Keywords are no longer the kings of content marketing they once were, but they’re still important. Google still uses keywords to help understand whether your content is relevant for a searcher. And since the vast majority of people seeking goods and services start with the search engines, home improvement companies can’t afford to get keywords wrong.
Here are three common mistakes you might be making when choosing keywords for your blog posts, landing pages, and other website content:
1. Going Too Big
Keywords are not a go-big-or-go-home proposition. But businesses that do their own keyword research tend to take this approach. They pick the keywords with the highest number of searches because if more people are looking, that means more traffic and conversions, right?
Not necessarily. A keyword with 100,000 searches may be too broad to do a great deal of good.
Consider the keyword “window.” It has between 100,000 and 1 million average monthly searches. That’s a lot of people, so why not target that keyword to get some of those people on your page?

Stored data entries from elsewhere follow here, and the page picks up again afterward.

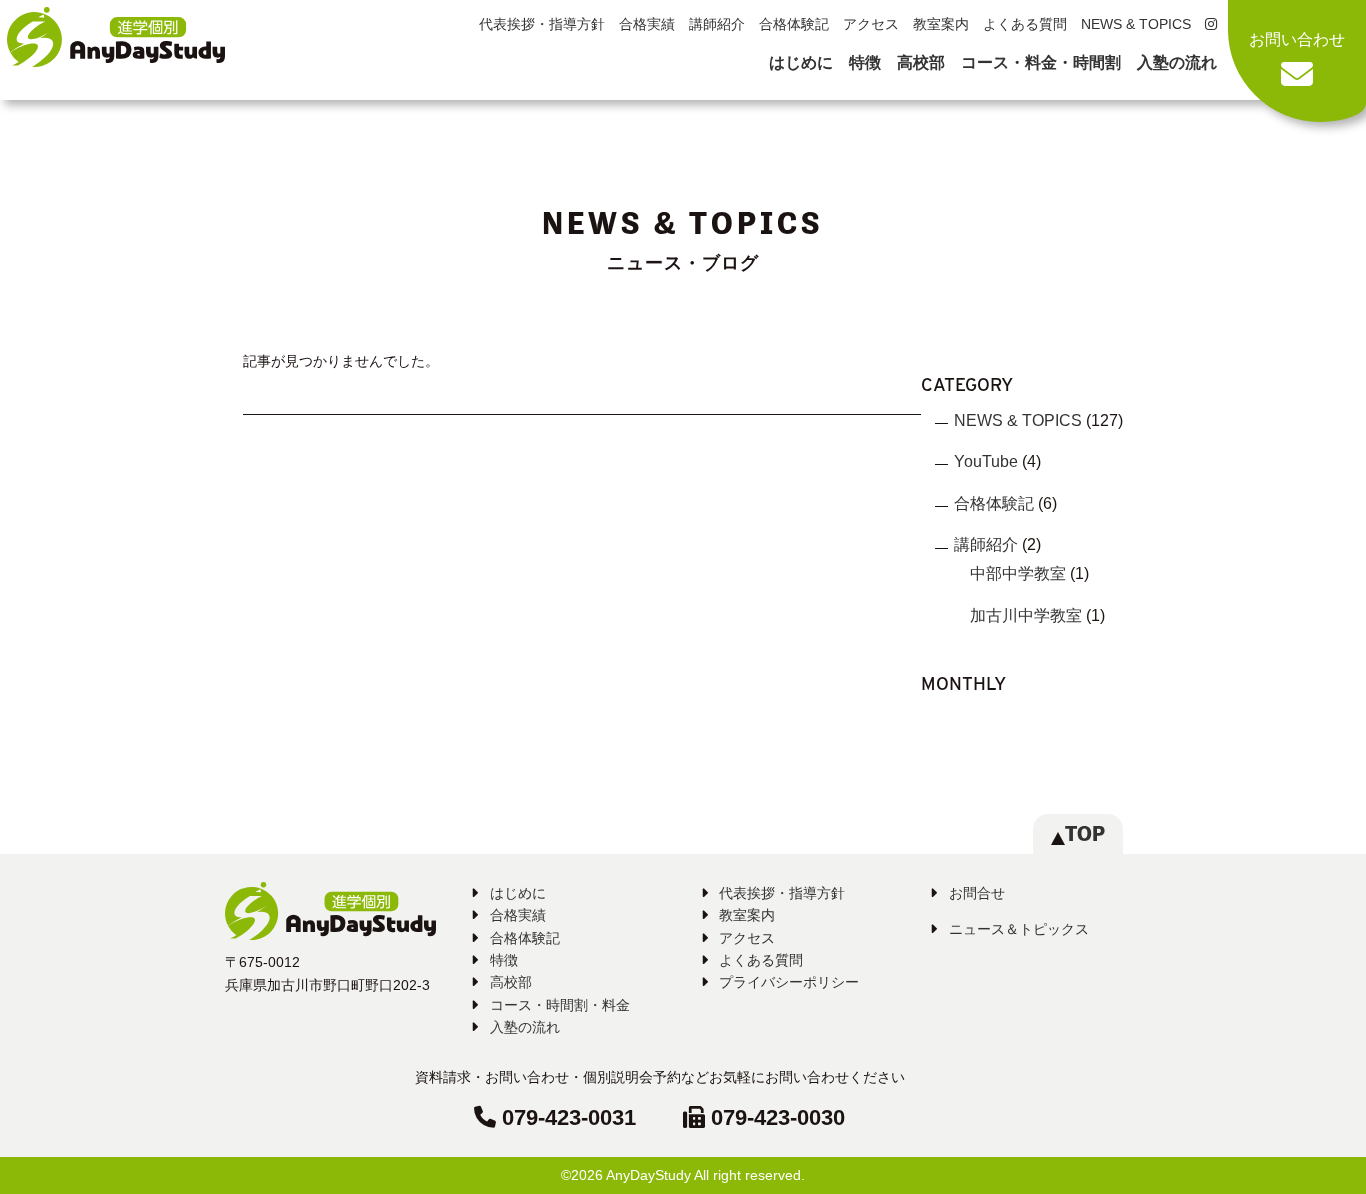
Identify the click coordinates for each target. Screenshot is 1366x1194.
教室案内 (941, 24)
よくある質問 (1025, 24)
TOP (1085, 833)
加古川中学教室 (1026, 615)
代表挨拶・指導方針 (542, 24)
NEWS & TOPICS (1136, 24)
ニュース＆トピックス (1019, 929)
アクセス (871, 24)
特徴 (865, 62)
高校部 (921, 62)
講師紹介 (717, 24)
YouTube (986, 461)
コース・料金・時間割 (1041, 62)
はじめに (801, 62)
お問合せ (977, 893)
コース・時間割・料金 (560, 1005)
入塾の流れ (1177, 62)
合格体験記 (794, 24)
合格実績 (647, 24)
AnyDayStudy (648, 1175)
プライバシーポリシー (789, 982)
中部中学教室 (1018, 573)
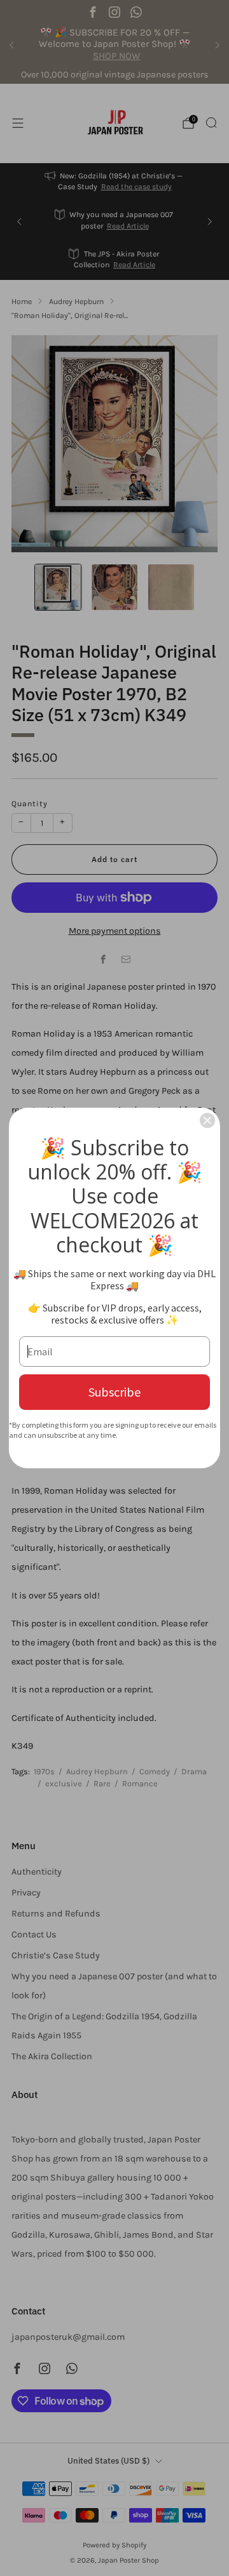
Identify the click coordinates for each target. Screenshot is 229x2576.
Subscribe (114, 1392)
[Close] (207, 1120)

Because you don’t know what the intent might be. People could search “window” for a variety of reasons that have nothing to do with using your services—or even to do with actual windows.
Compare that to keywords such as “when to replace windows” and “cost of new windows.” These phrases have average monthly search volumes that are much lower (up to around 10K), but the people entering them are more likely to be looking for window services.
2. Not Paying Attention to Traffic
At the same time, traffic is important. If you’re a window fashion business with a new sheer curtain décor line in Monroe, Louisiana, you might think a keyword such as “sheer curtain window fashions in Monroe” would be a great keyword. But if it’s getting less than 10 searches a month, it’s not going to drive enough traffic to your page to make it worth targeting specifically.
3. Only Targeting a Single Keyword at a Time
The good news is that you don’t need to target a single keyword at a time. You should be categorizing your keywords so you can target a few at a time on a single page—that enhances the performance of your content by casting a slightly wider net.
Groups of keywords should center on user intent. That way, you can be sure the content you’re creating answers user intent no matter which keyword was used. For example, the following keywords have similar user intent—the people using them are looking for information on window costs and may be looking to make a purchase in the near future:
- Cost of new windows
- Repair vs. replacement window costs
- New window financing
You could write content that addresses all of these keywords and still serve the intent of people using each one.